[Dataset items]
--- START ---
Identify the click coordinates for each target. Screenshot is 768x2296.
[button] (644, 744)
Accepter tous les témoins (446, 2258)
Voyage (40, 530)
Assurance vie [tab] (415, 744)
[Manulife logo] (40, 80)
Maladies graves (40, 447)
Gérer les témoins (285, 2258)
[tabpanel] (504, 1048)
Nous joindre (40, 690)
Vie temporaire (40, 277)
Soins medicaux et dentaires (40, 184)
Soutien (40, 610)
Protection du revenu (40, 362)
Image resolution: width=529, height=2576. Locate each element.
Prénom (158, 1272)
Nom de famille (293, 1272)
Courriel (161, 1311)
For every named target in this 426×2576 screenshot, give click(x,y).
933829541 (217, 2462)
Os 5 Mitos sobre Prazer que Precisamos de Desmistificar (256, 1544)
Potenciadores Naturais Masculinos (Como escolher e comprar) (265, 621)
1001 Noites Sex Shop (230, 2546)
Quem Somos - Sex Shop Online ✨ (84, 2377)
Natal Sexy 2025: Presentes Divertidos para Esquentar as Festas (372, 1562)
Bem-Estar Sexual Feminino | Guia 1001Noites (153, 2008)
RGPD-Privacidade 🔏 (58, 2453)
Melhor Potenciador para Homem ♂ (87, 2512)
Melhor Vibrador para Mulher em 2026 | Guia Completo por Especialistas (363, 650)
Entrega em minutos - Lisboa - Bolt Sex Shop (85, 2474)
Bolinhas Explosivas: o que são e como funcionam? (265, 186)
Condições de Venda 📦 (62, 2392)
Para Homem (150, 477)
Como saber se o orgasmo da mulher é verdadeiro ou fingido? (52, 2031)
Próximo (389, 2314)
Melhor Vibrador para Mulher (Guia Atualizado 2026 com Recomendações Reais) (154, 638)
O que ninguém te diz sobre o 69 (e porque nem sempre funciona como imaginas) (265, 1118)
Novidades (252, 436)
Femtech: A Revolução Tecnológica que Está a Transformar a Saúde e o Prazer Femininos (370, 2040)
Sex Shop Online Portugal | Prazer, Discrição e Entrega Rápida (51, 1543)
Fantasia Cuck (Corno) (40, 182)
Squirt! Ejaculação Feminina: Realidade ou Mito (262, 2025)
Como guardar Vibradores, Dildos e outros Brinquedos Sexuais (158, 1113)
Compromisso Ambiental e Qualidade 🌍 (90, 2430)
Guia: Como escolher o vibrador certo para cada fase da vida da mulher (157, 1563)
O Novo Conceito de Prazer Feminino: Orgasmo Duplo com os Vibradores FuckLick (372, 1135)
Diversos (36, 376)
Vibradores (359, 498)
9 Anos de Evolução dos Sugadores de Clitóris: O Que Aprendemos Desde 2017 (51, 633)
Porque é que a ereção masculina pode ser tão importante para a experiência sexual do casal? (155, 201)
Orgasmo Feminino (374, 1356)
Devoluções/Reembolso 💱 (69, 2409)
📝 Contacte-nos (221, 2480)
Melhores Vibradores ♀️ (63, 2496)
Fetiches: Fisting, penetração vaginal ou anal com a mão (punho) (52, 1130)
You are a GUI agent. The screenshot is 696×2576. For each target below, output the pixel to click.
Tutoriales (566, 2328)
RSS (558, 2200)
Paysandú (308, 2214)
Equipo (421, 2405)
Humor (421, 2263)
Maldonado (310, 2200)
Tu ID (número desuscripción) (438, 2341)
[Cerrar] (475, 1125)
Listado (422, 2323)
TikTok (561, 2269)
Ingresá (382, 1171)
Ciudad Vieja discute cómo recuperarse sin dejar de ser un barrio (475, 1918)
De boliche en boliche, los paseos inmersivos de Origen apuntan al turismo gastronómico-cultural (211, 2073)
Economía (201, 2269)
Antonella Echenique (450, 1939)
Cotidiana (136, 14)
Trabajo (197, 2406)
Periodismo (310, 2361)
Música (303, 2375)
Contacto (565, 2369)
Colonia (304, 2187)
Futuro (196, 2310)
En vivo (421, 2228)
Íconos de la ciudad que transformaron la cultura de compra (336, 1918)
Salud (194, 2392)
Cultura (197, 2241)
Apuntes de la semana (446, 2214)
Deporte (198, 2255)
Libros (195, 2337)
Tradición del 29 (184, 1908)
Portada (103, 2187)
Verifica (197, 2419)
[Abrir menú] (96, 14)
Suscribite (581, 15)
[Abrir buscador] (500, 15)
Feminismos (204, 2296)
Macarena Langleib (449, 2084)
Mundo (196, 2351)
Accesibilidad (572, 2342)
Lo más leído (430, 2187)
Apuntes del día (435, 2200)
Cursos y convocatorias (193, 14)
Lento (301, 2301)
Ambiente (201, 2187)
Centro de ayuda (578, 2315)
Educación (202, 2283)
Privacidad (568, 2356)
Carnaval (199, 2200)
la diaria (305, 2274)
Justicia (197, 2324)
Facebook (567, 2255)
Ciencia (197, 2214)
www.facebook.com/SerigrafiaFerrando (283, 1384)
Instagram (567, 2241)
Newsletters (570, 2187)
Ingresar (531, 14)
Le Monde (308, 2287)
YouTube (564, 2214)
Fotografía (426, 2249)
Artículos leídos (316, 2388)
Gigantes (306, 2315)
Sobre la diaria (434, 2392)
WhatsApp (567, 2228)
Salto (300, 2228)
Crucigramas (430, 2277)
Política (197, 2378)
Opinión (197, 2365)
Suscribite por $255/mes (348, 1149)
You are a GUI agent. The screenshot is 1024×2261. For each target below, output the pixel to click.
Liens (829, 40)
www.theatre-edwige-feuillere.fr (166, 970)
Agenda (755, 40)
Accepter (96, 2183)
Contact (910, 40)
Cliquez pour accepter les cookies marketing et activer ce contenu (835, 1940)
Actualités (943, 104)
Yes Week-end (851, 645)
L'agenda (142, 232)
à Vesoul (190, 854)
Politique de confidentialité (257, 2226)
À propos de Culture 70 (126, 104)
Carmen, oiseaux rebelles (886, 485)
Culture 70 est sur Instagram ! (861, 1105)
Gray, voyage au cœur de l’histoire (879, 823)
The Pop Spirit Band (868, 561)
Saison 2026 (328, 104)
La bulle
--- END ---
▶ Your objective: Report every line of the records that contains the word "click".

▶ Result of this task:
Identify the click coordinates for each target. Screenshot is 768x2296.
For every named target in this 426×2576 screenshot, give click(x,y).
You are a GUI agent. The screenshot is 696×2576. For each target below, output the pixel to click.
You are a GUI agent. The screenshot is 1024×2261. For each target below, output the pixel to click.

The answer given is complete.